2014 President/GM Bruce Allen, Scouting Director Scott Campbell
The first draft of the post-Shanahan era was pretty good, resulting in selection of three long-term starters and one Super Bowl champion, despite the lack of a first round pick. Three out of Washington’s eight draft decisions were rated as above average or better: Trent Murphy, Morgan Moses and Bashaud Breeland.
There were equal numbers of better than average and below average draft decisions (three apiece). However, the better draft decisions occurred on Day 2, netting three starters, while the below average-decisions occurred in the sixth and seventh rounds, where they did little damage.
Morgan Moses’ Draft Decision Rating and accompanying statistics are highlighted because his rating benefits from an artificial boost as a result of being selected ahead of a run of 24 unexpectedly poor players for their draft positions. This is an example of streakiness that often occurs in the draft. The giveaway when this happens is that the mean wAV values for the players that he is being compared to is lower than expected in comparison to the mean wAV values after picks #47 (Murphy) and #78 (Spencer Long). While the Moses pick scores an A grade in this analysis, he would probably be a B in most other draft years, which is still very good.
2015 to 2016, GM Scott McCloughan, Scouting Director Scott Campbell
Scott McCloughan’s first draft in Washington was very good, with the selection of four long-term starters in 10 picks, including All-Pro Brandon Scherff and Super Bowl champion Austin Reiter. The fact that Reiter earned his Super Bowl start for another team is not relevant to grading the draft decision. This draft might have been even more special if safety Kyshoen Jarrett had not suffered a career-ending injury.
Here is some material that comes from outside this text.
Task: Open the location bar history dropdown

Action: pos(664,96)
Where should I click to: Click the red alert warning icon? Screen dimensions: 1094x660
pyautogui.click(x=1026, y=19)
There were four better-than-average draft decisions and only one below-average decision. Once again, three of the best picks were in the top 105 selections, resulting a good haul of quality players.
McCloughan and company came crashing back to earth with a pedestrian effort in 2016. The better than average selections of Kendall Fuller and Matt Ioannidis in the 3rd and 5th rounds were more than offset by whiffing on Josh Doctson in the 1st and Su’a Cravens in the 2nd. Fuller was the only long-term starter who stuck from this draft. Ioannidis had three quality years as a rotational piece before missing 2020 to injury and will finally get a chance to start in Carolina. His grade might go up if Carolina uses him in the right scheme.
The Doctson pick was actually worse than the Draft Decision rating makes it seem. Like Morgan Moses in 2014, Doctson was followed by a relatively weak run of 16 players in the late-first and early-second round, including fellow busts Laquon Treadwell, Paxton Lynch, and Robert Nkemdiche. This pick would have earned a D draft decision grade in most other years.
Overall, this draft featured five below-average draft decisions to only two above-average decisions.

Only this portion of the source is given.